Shopping is one of those things where it’s hard to have a middle-ground opinion on it. Generally people seem to love trawling through the rails picking up purchases, others hate it with a passion and buy around five t-shirts a year. As much as I am wracked with guilt after a shopping binge, I really like it. I fall into a sort of zen mode when I’m wandering through shops. Pick it up, consider. Look at the length, the sleeves, the pattern. I shop alone, like a worker ant; methodical in my own little world. Here are my thoughts on clothing.
1) I have a lot of opinions on garments. Vintage stores which stock second hand goods at maximum prices enrage me, usually because I know a lot of Americans who thrift our shoes and dresses for $5 a piece. I would rather not shop at Primark if I could afford not to. I prefer clothes that look and feel like they have been through the tumbledrier a good dozen times. Zippers are annoying and patterned leggings are worn only by the brave, and never to substitute proper trousers. Suede is gross, leather is worse. Generally this means my clothes are pretty bland and basic, which suits me fine.
2) As a kid my parents didn’t really value clothes. When I refused to wear dresses from the age of nine, I got budget black tracksuit bottoms and sports shirts. My parents used to take me to shops that sold Donnay polo shirts for a pound. I felt very unfeminine, and never really wore skirts until I hit twenty-two. I’ve struggled with the overpowering urge to buy clothes for years, which is in part responsible for hitting the end of my savings account last year. It’s hard to keep up with the fashion, and because we have posters, adverts and such thrust in our faces each day telling us we need a boxy-fit patterned jumper in our lives, it’s really hard to quit the habit. I have to be careful now and clothes are a luxury, but it’s a impulse as hard to break as smoking.
3) Clothes do not make the man, but everything around us tells us that clothes definitely do make the woman. Try being at a party where everyone around you is fashionably “relevant”, decked out in American Apparel and Topshop. On occasion I’ve felt so inadequate that I’ve wanted to leave. It’s really sad but inevitable. We’re in a society that priorises decking yourself out like a christmas ornament to look attractive at all times.

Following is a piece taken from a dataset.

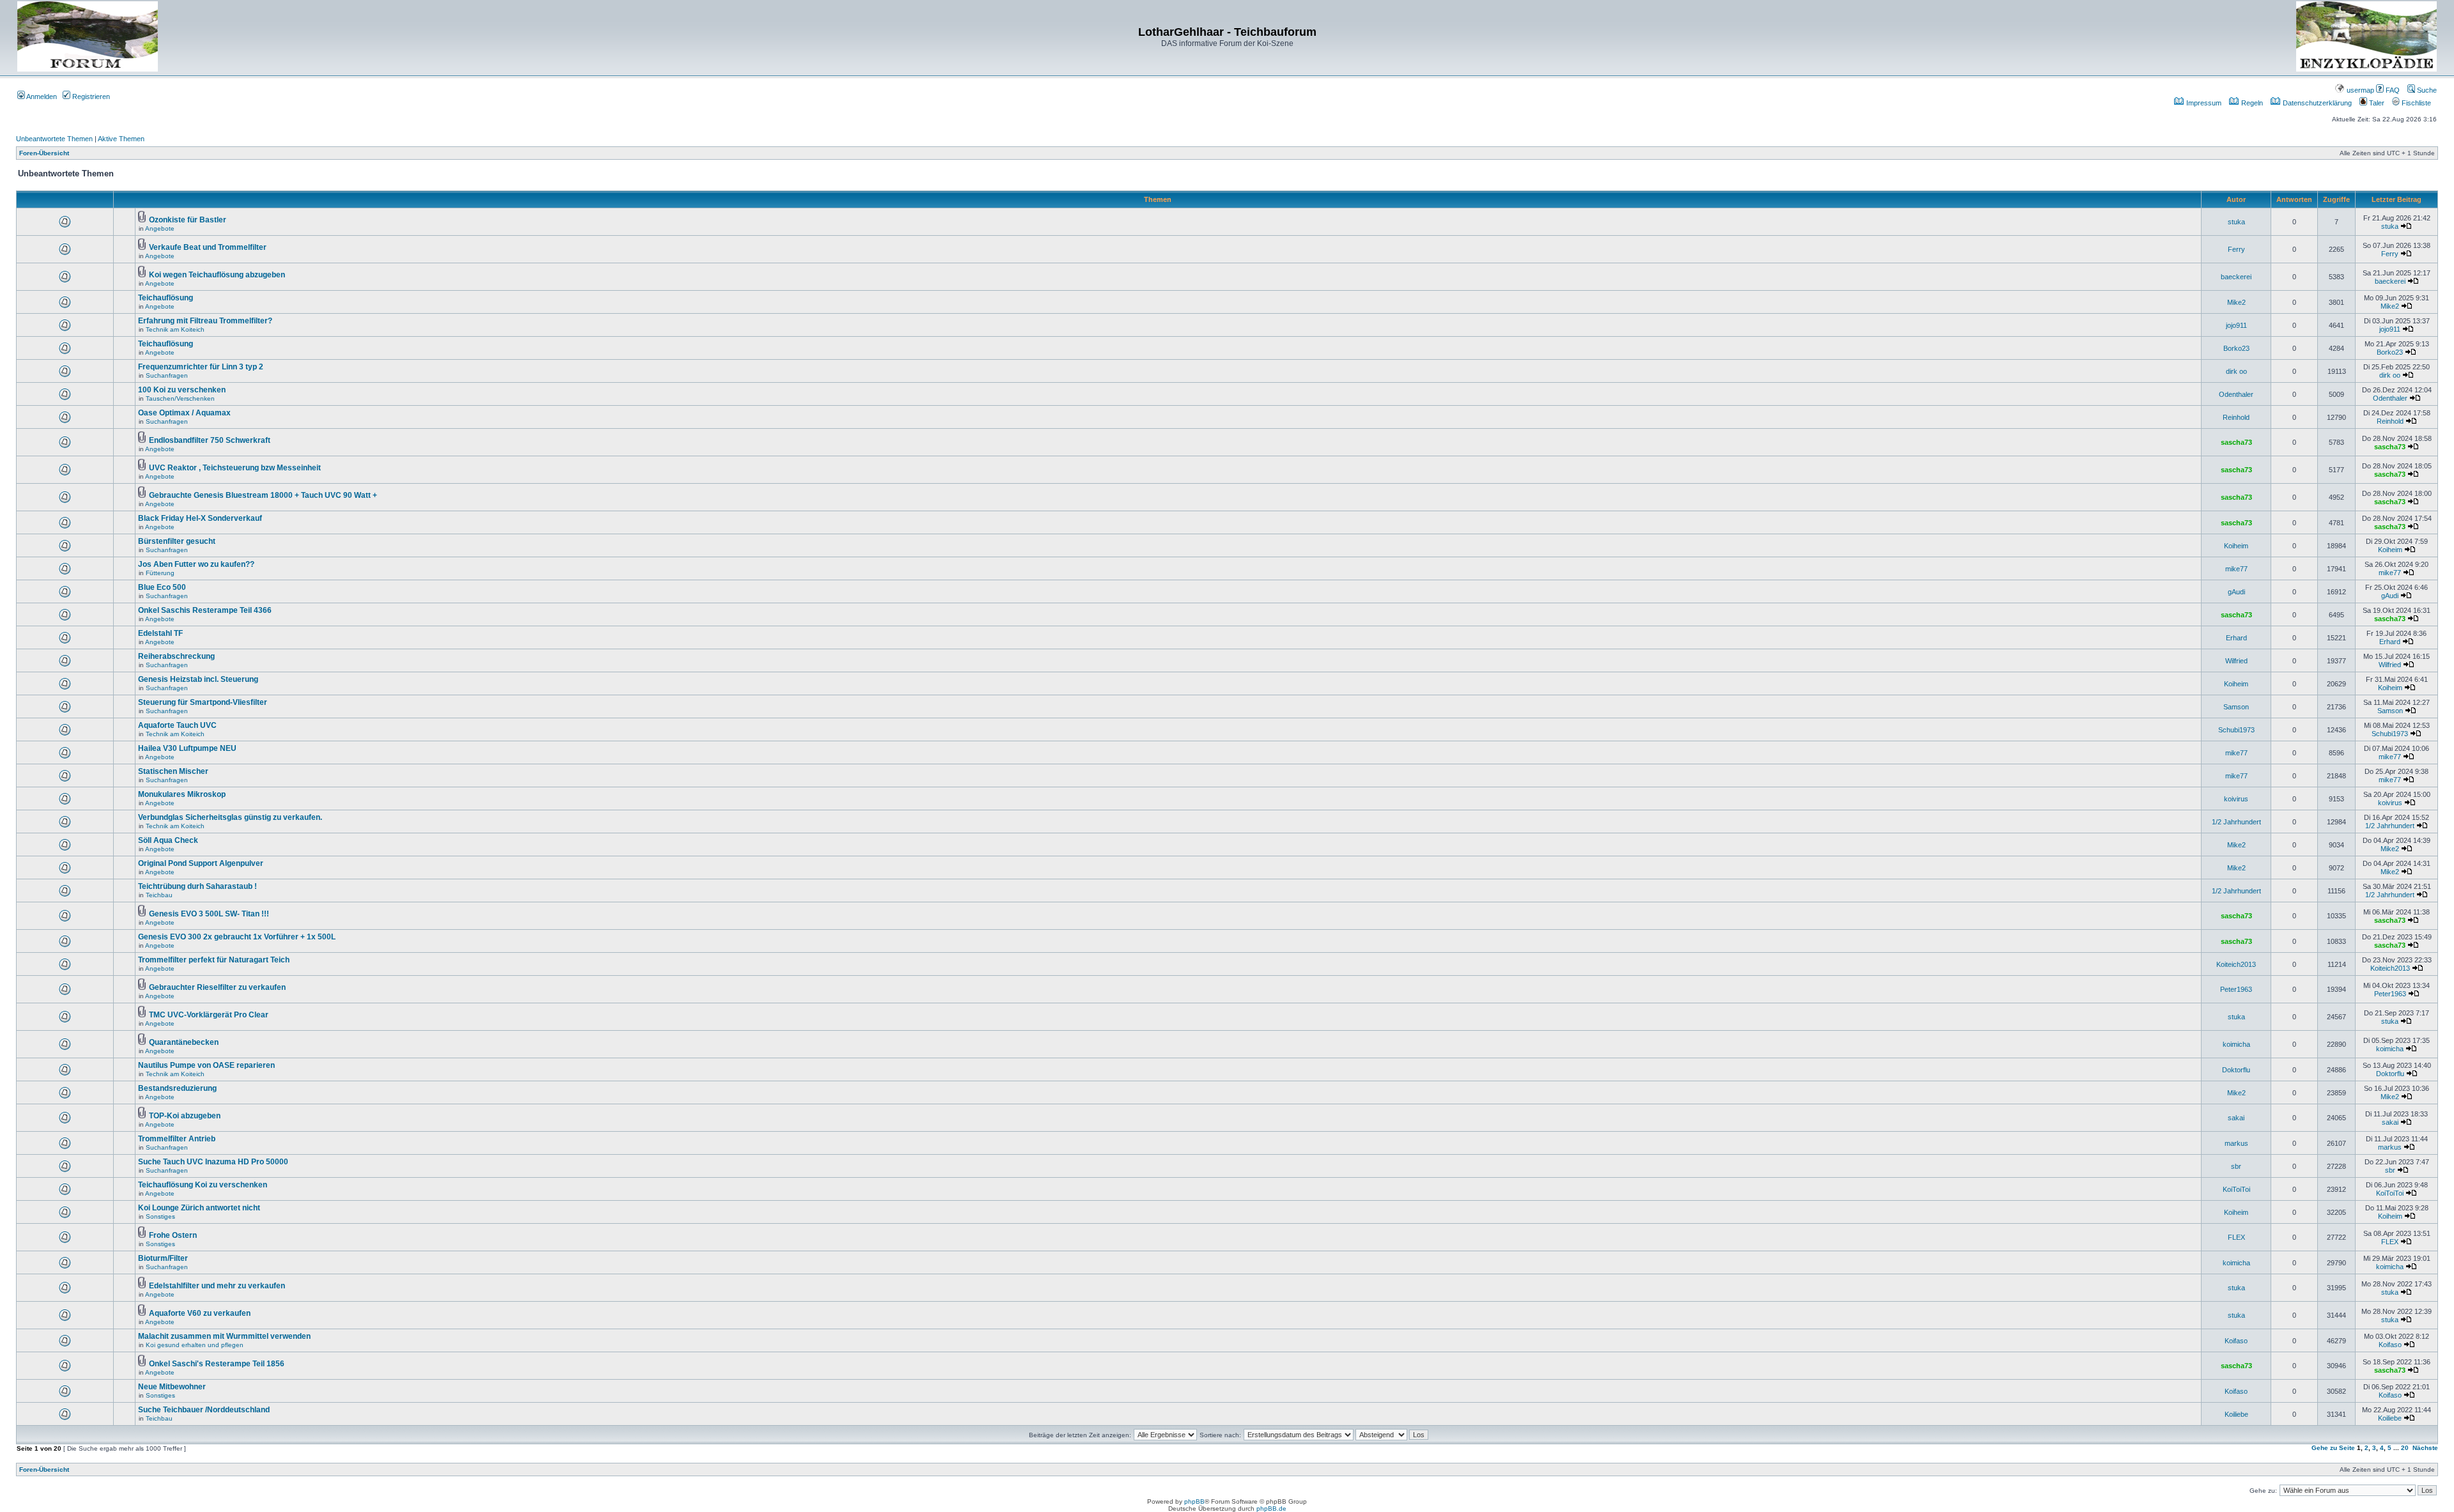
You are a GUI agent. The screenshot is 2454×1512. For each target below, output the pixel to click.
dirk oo (2236, 371)
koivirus (2236, 799)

4) I don’t so much agree with “fashionable” as a concept, if you take “fashionable” to mean looking great rather than simply “in season”. I know women who could wear bin liners and still look attractive. I really admire people who rock their looks fiercely. Don’t make the mistake that it’s just about their clothes; the people who look the best are the people who have achieved levels of confidence far beyond my comprehension. I look at my drawers of clothes and feel depressed because I don’t have the confidence to wear them, or believe I look good in them. I sincerely believe that if I had that self-belief I wouldn’t need to buy any more clothes. I wouldn’t need to play dress-up to seek approval, from others or from myself. I dream of a day where clothes are things that cover your naughty bits and make you feel good, not something that challenges your self-worth if your culottes are out of date. I want advertising which tells me what I should be wearing to go away so I can focus on maintaining a positive attitude to my body.
Wear the clothes, don’t let them wear you. Or something. My thoughts are jumbled. Basically I just wanted to say that today I bought knickers with watermelons on them.